One of my favorite collections in the whole book is envelope linings. King arranges the pages according to "stripes, florals, hatch-marks, trademarks, solids, airmail specials, and so on."



King's most recent collection is a close second:



"I had an old laboratory notebook: octavo, four hundred pages, and for years it awaited contents. But all at once I knew that I wanted to fill the book with the diminutive illustrations you find in dictionaries, those skimpy, anonymous imagettes, so obsequiously not Art. They aim only to convey one bite or two of verbiage from our world. Crafted as they are, and even stylish in their rejection of style, they refuse to draw attention to themselves, and never are they signed... Each page holds about 35 images, so the number of pictures in the book is in the neighborhood of 7000. To select and cut each image, to glue and position it, might take about three minutes. Thus, the book entailed approximately 350 hours of work. True, the work was relaxing to me, done in 2 or 3 hour evening stints, often to the accompaniment of fine music or a video, but still I spent nearly 6 percent of my life over those nine months executing this collection. By any accounting, I squandered this time, because there is no way, I believe, that this book could ever prove worthwhile by economic standards. At what was then minimum wage, $6.75/hour, the book cost about $2400 to produce, but here in Santa Barbara we aspire to what is called a "living wage," then calculated at $11/hour, which brings the cost of the book close to $4000. That does not count the cost of the Elmer's Glue or the notebook or the dictionaries themselves, which admittedly were cheap. I used 17 dictionaries to fill the book, and I'm sure I did not pay more than a dollar or two for any one of them. Many I got for free..."
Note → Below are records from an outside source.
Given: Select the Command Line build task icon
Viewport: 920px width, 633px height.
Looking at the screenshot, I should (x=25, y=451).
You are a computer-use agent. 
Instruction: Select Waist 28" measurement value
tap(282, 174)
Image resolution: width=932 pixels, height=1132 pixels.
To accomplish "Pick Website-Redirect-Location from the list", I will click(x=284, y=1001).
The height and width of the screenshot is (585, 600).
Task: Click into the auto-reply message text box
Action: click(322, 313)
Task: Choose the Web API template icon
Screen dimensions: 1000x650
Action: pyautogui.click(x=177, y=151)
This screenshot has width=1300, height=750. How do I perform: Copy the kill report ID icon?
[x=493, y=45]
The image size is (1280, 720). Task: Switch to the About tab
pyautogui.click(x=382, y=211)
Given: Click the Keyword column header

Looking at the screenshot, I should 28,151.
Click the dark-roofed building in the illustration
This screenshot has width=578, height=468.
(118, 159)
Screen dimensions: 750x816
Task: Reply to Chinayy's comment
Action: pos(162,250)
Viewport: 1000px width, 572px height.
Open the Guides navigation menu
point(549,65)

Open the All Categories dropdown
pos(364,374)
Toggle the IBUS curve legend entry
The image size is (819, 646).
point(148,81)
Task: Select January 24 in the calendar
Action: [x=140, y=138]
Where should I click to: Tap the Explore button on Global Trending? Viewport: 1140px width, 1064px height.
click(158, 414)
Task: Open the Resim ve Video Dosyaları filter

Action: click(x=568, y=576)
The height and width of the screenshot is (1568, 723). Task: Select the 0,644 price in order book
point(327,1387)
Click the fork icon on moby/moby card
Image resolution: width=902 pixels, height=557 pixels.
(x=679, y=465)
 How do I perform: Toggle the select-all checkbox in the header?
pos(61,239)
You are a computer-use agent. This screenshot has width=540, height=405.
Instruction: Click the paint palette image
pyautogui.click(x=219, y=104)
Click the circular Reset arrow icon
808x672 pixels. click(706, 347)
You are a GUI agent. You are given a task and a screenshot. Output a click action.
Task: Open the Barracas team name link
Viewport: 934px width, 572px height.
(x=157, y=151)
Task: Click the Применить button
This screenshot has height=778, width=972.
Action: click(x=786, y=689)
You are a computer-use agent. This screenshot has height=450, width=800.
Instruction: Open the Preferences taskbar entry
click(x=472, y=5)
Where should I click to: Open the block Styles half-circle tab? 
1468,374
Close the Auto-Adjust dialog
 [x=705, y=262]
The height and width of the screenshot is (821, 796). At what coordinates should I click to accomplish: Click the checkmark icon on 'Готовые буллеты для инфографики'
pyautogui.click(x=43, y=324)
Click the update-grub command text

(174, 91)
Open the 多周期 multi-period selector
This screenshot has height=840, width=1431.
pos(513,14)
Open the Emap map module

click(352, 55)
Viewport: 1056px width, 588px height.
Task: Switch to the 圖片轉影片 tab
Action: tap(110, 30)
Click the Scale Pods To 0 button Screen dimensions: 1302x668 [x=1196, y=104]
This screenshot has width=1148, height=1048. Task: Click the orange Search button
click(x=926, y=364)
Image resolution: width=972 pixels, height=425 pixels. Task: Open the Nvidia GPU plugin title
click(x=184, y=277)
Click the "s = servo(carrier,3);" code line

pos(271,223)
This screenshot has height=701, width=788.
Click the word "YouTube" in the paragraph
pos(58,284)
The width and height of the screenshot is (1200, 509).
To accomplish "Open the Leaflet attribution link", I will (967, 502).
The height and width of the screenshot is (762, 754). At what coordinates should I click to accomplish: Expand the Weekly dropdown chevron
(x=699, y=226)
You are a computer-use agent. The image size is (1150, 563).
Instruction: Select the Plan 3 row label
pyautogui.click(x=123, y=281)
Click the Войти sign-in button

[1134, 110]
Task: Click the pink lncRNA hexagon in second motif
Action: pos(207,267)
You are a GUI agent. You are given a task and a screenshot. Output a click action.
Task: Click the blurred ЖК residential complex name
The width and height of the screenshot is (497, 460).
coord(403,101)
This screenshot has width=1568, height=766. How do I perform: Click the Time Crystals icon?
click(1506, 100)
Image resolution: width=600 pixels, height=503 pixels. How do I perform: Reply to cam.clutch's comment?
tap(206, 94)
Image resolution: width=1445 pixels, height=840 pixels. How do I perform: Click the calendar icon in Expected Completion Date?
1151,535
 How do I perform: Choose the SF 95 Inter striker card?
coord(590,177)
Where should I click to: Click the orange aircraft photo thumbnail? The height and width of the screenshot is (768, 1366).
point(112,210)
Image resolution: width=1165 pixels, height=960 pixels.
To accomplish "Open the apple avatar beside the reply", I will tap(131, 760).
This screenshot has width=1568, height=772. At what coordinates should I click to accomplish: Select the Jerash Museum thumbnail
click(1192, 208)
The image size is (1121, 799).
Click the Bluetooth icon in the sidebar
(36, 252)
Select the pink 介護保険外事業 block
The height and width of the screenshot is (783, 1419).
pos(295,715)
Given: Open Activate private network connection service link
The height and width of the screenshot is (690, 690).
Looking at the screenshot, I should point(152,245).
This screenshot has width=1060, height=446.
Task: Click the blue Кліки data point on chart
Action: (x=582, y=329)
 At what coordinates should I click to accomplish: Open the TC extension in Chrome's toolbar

This is a great book for anyone interested in collecting the normal and abnormal. It certainly makes me feel better about my collection of paper lunch bags and hair cut off my head since moving to the Midwest.

Tuesday, May 24, 2011

Best Google Search Landing on this Website in Months



"Painting Schizophrenic Art Cat"

They were probably looking for Louis Wain who, according to Wikipedia: "was an English artist best known for his drawings, which consistently featured anthropomorphised large-eyed cats and kittens. In his later years he suffered from schizophrenia, which, according to some psychologists, can be seen in his works."

I will have over a thousand cats by the end of this trip to Oregon. Accumulating in mass here in the NW.